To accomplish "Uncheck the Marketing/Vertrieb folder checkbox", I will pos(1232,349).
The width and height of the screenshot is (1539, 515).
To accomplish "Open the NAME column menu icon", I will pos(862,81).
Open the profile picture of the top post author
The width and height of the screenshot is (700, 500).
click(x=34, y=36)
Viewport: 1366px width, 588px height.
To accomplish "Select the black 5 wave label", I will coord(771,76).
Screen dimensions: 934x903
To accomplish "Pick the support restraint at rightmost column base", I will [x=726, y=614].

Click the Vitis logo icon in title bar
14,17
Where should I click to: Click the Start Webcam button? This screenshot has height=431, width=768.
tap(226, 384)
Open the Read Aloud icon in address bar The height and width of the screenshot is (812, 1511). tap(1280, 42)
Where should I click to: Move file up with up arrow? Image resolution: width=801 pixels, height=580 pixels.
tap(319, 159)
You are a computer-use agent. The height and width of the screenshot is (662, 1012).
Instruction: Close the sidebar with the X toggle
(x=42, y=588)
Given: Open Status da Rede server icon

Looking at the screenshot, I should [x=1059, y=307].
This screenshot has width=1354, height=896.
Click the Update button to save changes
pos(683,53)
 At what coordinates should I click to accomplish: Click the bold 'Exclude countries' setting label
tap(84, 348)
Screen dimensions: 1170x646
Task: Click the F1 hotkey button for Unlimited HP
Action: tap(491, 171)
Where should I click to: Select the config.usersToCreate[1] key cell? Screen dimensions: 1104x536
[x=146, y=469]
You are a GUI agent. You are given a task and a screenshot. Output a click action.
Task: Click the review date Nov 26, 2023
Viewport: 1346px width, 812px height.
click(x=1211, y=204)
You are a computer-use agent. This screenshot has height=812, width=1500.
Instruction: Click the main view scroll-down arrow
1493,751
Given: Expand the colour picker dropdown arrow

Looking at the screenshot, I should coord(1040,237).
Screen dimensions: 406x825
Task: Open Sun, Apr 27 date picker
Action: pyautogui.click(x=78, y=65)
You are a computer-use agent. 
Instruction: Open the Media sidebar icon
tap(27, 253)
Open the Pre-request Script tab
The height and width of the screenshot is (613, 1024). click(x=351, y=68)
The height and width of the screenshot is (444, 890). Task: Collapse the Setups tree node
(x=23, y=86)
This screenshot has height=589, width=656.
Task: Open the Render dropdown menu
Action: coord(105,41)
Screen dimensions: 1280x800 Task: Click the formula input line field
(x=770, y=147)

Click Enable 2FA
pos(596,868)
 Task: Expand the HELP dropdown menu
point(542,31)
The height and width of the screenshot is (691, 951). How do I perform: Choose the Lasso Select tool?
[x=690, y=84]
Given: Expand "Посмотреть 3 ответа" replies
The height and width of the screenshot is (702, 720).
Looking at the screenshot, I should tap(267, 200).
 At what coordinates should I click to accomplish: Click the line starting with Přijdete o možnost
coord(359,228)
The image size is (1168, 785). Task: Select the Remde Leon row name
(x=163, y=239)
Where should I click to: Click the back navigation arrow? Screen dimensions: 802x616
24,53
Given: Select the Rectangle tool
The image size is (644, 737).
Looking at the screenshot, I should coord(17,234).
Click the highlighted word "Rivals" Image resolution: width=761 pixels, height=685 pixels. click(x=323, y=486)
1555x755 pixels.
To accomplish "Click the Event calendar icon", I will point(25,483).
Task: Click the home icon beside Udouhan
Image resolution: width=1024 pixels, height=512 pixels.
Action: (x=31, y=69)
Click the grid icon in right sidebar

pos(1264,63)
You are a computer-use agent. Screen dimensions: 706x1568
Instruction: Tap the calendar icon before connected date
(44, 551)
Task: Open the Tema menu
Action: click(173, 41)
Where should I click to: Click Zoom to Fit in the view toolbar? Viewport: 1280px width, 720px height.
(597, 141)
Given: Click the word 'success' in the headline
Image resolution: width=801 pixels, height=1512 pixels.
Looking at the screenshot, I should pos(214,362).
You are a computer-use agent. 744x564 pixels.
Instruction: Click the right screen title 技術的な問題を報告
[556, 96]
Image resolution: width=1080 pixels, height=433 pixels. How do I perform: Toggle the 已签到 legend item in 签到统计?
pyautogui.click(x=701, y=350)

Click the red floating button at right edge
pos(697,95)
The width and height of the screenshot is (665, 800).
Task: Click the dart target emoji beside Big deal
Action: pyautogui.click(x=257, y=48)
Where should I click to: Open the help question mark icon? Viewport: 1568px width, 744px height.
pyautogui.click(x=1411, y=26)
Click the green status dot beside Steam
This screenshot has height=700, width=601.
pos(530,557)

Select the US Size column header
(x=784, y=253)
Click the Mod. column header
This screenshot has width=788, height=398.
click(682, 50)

********

BRIEF ▸ Repeat exactly the lines of the listing above, from the one with "Given: Select the Rectangle tool" down to the one with "Click the Mod. column header"; both of those lines belong in the range.

REPLY ▸
Given: Select the Rectangle tool
The image size is (644, 737).
Looking at the screenshot, I should coord(17,234).
Click the highlighted word "Rivals" Image resolution: width=761 pixels, height=685 pixels. click(x=323, y=486)
1555x755 pixels.
To accomplish "Click the Event calendar icon", I will point(25,483).
Task: Click the home icon beside Udouhan
Image resolution: width=1024 pixels, height=512 pixels.
Action: (x=31, y=69)
Click the grid icon in right sidebar

pos(1264,63)
You are a computer-use agent. Screen dimensions: 706x1568
Instruction: Tap the calendar icon before connected date
(44, 551)
Task: Open the Tema menu
Action: click(173, 41)
Where should I click to: Click Zoom to Fit in the view toolbar? Viewport: 1280px width, 720px height.
(597, 141)
Given: Click the word 'success' in the headline
Image resolution: width=801 pixels, height=1512 pixels.
Looking at the screenshot, I should pos(214,362).
You are a computer-use agent. 744x564 pixels.
Instruction: Click the right screen title 技術的な問題を報告
[556, 96]
Image resolution: width=1080 pixels, height=433 pixels. How do I perform: Toggle the 已签到 legend item in 签到统计?
pyautogui.click(x=701, y=350)

Click the red floating button at right edge
pos(697,95)
The width and height of the screenshot is (665, 800).
Task: Click the dart target emoji beside Big deal
Action: pyautogui.click(x=257, y=48)
Where should I click to: Open the help question mark icon? Viewport: 1568px width, 744px height.
pyautogui.click(x=1411, y=26)
Click the green status dot beside Steam
This screenshot has height=700, width=601.
pos(530,557)

Select the US Size column header
(x=784, y=253)
Click the Mod. column header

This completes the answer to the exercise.